PASSAGE below:

By Laura BennettWednesday 27 Apr 2022MoviesReading Time: 3 minutes
Since venturing out to the cinema a few times post-pandemic (or at least post-2021), I’ve realised the biggest hurdle any movie must overcome right now is proving we should care about its release. Or better yet, care about its story.
When the first Downton Abbey movie came out in 2019, watching the wealthy take “turns about the garden” in their idyllic homes and fret about the queen coming to visit was a decadent form of escapism – and absolute catnip to fans of the five-season TV show who had longed to reunite with the stars of the Crawley household.
Three years later for the release of Downton Abbey: A New Era, the world – and the audience – are in a really different place.
For one, we’ve seen Bridgerton, which while set in regency-era England, modernises a lifestyle and culture that the 20th century-based Downton Abbey gridlocks into a more traditional tone.
As a series, Downton Abbey pushed forward progressive storylines and attempted to wrestle with big ideas about gender roles and the responsibility of power, but the movies are a much blander affair having to rotate superficially between issues raised by their jam-packed cast.

End of PASSAGE.
RECORDED DATA below:

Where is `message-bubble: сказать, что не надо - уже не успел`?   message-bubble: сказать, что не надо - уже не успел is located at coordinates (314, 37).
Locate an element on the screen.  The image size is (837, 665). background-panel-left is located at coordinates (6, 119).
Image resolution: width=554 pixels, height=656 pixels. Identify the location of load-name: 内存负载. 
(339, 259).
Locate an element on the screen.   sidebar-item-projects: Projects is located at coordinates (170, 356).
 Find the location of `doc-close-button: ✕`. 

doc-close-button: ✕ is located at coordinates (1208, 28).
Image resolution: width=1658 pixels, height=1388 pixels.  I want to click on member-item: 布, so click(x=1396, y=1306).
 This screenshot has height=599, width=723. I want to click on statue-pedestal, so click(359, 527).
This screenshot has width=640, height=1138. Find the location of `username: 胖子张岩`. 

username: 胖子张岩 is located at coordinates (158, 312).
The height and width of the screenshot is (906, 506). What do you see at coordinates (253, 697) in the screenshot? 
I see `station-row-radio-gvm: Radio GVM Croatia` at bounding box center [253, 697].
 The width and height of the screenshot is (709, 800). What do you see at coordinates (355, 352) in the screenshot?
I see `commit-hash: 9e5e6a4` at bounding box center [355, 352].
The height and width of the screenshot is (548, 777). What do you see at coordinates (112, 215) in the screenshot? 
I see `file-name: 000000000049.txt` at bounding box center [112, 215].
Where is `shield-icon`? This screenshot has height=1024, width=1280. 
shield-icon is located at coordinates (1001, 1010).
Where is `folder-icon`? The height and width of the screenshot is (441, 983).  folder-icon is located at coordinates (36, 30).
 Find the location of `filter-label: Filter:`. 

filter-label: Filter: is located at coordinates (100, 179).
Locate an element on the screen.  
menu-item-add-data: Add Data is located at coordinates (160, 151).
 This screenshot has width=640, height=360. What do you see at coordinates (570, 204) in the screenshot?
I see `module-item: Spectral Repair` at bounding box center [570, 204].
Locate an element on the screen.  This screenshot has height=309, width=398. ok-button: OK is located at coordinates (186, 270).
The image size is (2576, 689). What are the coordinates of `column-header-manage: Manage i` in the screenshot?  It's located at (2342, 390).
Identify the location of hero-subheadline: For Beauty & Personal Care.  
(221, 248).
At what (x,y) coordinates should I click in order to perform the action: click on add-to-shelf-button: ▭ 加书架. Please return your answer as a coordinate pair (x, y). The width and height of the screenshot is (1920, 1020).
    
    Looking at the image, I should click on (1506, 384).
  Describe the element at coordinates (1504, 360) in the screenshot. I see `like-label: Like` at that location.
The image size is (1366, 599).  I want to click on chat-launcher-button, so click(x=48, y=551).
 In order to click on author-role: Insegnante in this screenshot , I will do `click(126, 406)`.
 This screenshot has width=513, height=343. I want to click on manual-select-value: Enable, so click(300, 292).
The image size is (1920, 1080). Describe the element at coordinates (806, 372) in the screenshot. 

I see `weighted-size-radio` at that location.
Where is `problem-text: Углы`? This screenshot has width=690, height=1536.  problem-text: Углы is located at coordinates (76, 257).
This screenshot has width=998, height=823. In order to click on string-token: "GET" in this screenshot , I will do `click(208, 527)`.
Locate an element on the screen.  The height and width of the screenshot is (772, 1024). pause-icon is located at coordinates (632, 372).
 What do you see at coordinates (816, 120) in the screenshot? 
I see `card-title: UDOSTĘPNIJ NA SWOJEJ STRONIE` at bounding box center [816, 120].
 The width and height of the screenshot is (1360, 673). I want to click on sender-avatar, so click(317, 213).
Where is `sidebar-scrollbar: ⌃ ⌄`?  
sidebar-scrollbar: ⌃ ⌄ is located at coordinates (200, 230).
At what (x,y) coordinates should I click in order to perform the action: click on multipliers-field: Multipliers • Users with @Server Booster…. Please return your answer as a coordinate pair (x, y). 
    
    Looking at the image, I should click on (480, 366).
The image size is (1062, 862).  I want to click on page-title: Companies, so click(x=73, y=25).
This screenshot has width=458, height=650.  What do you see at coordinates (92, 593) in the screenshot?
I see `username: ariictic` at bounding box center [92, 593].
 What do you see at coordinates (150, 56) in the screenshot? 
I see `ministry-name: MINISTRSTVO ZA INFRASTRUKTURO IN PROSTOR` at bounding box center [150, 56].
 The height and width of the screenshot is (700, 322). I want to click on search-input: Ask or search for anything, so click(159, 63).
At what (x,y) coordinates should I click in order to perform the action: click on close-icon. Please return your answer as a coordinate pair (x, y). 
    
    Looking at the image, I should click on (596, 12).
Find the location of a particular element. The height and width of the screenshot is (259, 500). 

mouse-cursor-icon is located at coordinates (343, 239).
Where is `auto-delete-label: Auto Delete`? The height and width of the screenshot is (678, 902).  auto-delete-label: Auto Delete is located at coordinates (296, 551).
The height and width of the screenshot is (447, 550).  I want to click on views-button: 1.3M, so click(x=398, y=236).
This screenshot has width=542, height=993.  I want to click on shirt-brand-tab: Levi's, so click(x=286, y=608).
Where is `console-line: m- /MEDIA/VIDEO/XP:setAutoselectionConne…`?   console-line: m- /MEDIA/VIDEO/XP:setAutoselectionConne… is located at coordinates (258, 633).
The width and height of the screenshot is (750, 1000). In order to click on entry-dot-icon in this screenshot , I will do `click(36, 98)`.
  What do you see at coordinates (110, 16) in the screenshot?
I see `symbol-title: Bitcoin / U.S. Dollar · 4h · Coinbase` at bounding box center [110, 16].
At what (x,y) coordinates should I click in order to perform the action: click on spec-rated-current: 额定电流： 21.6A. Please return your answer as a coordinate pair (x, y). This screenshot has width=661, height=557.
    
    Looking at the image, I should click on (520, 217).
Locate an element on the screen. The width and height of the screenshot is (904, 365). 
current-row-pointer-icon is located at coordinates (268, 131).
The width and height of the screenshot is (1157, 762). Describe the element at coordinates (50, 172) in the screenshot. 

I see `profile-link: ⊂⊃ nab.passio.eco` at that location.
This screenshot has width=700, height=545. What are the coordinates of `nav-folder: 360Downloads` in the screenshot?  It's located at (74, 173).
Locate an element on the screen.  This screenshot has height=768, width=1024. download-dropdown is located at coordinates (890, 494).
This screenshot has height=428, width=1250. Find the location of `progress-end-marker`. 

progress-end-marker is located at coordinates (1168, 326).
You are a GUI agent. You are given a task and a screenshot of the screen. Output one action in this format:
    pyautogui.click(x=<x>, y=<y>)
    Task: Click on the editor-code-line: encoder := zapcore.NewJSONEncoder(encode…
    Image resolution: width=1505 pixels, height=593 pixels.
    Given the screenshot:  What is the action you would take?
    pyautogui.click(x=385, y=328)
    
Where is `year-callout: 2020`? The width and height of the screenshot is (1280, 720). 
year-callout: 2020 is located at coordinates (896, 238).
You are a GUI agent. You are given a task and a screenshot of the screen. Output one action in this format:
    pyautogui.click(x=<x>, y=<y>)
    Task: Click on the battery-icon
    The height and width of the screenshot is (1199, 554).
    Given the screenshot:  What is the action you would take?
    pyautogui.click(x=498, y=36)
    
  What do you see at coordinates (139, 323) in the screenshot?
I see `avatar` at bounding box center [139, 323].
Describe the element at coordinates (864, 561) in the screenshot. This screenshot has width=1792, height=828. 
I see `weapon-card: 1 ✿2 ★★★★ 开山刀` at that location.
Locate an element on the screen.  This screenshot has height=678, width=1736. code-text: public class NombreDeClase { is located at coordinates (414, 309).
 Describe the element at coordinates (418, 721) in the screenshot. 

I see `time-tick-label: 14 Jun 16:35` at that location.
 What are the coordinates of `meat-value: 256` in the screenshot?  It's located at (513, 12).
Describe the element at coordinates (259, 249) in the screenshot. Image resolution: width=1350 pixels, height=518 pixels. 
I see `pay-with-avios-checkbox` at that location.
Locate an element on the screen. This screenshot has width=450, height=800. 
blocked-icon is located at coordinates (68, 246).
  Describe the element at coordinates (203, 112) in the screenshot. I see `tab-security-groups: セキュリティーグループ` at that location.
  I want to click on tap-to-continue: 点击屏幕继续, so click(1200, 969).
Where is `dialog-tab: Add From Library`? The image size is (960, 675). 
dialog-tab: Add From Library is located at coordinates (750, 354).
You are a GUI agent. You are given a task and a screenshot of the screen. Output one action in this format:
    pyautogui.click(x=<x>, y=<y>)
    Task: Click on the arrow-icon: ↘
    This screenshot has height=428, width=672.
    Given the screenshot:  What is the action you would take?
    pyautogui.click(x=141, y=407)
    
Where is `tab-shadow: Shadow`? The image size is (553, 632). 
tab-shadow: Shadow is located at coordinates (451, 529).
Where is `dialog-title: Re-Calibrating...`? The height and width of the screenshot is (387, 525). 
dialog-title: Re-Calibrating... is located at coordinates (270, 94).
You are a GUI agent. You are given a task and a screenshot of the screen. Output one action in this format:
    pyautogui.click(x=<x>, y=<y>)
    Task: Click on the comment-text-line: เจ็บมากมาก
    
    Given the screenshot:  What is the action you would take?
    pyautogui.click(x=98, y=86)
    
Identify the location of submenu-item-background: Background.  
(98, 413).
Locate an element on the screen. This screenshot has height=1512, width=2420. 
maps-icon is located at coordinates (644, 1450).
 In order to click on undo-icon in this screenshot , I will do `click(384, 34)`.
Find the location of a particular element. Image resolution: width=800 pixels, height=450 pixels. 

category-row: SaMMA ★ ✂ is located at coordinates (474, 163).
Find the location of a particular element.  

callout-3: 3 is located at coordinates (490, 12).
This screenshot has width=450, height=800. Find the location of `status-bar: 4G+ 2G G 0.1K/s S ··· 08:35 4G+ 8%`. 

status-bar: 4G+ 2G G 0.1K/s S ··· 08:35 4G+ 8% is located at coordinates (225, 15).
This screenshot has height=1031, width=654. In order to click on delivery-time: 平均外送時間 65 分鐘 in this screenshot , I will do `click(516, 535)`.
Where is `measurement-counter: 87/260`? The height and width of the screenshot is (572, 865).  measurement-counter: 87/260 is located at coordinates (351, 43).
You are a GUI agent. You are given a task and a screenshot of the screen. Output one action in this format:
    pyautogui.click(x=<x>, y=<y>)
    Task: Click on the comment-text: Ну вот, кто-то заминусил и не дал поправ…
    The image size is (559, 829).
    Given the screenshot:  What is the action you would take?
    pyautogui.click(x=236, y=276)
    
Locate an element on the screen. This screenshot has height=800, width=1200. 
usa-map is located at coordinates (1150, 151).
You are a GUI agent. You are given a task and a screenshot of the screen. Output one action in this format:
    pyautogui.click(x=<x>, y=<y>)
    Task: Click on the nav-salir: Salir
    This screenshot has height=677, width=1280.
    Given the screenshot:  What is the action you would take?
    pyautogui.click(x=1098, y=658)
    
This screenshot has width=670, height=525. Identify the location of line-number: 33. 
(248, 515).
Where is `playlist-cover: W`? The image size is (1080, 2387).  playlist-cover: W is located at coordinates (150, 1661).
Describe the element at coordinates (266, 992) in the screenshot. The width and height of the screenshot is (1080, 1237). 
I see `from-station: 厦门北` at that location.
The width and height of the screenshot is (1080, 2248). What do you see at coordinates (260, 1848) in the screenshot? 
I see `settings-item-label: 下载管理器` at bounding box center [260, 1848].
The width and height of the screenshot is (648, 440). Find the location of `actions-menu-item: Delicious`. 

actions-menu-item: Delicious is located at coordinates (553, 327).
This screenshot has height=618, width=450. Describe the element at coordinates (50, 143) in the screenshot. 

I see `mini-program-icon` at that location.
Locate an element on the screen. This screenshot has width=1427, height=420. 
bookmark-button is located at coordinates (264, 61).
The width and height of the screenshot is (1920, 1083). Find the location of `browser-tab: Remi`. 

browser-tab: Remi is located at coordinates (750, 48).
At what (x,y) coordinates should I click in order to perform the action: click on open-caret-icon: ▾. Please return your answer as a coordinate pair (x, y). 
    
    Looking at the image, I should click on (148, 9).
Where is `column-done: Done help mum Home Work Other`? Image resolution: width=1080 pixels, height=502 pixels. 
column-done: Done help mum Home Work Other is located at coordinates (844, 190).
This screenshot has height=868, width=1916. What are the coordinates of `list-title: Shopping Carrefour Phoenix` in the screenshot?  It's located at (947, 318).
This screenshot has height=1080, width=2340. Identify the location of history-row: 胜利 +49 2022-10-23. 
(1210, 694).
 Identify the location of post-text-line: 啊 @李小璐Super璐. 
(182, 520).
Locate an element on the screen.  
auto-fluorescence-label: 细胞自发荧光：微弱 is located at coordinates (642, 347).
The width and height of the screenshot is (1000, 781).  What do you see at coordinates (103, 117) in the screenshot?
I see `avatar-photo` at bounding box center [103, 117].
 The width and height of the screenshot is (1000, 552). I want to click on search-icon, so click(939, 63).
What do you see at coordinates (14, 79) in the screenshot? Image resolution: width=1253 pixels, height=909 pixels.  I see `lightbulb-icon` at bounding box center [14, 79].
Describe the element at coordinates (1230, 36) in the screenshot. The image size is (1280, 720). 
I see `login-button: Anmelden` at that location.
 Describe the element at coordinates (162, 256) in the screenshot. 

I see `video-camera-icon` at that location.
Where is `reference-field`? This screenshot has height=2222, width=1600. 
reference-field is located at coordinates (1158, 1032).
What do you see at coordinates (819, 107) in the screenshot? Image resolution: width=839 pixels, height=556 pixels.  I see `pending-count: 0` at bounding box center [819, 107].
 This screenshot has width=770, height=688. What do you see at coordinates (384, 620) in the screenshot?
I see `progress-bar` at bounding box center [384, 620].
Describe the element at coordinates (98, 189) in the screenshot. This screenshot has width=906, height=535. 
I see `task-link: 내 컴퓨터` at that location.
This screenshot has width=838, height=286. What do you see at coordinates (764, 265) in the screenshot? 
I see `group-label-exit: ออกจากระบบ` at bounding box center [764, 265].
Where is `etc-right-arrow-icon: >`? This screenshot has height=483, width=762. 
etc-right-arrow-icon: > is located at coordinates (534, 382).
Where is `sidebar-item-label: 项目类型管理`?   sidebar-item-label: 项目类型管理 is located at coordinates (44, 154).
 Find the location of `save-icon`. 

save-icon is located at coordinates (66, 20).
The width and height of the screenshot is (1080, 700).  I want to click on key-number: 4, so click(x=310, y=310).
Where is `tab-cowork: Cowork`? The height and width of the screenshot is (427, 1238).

End of RECORDED DATA.

REQUIRED TASKS |
a – According to the Downton Abbey review, in what year did the first Downton Abbey movie come out?
b – Copy the part of the Downton Abbey review between "By Laura BennettWednesday" and "the Crawley household.", inclusive.

SOLUTIONS TO THE TASKS |
a – 2019

b –
By Laura BennettWednesday 27 Apr 2022MoviesReading Time: 3 minutes
Since venturing out to the cinema a few times post-pandemic (or at least post-2021), I’ve realised the biggest hurdle any movie must overcome right now is proving we should care about its release. Or better yet, care about its story.
When the first Downton Abbey movie came out in 2019, watching the wealthy take “turns about the garden” in their idyllic homes and fret about the queen coming to visit was a decadent form of escapism – and absolute catnip to fans of the five-season TV show who had longed to reunite with the stars of the Crawley household.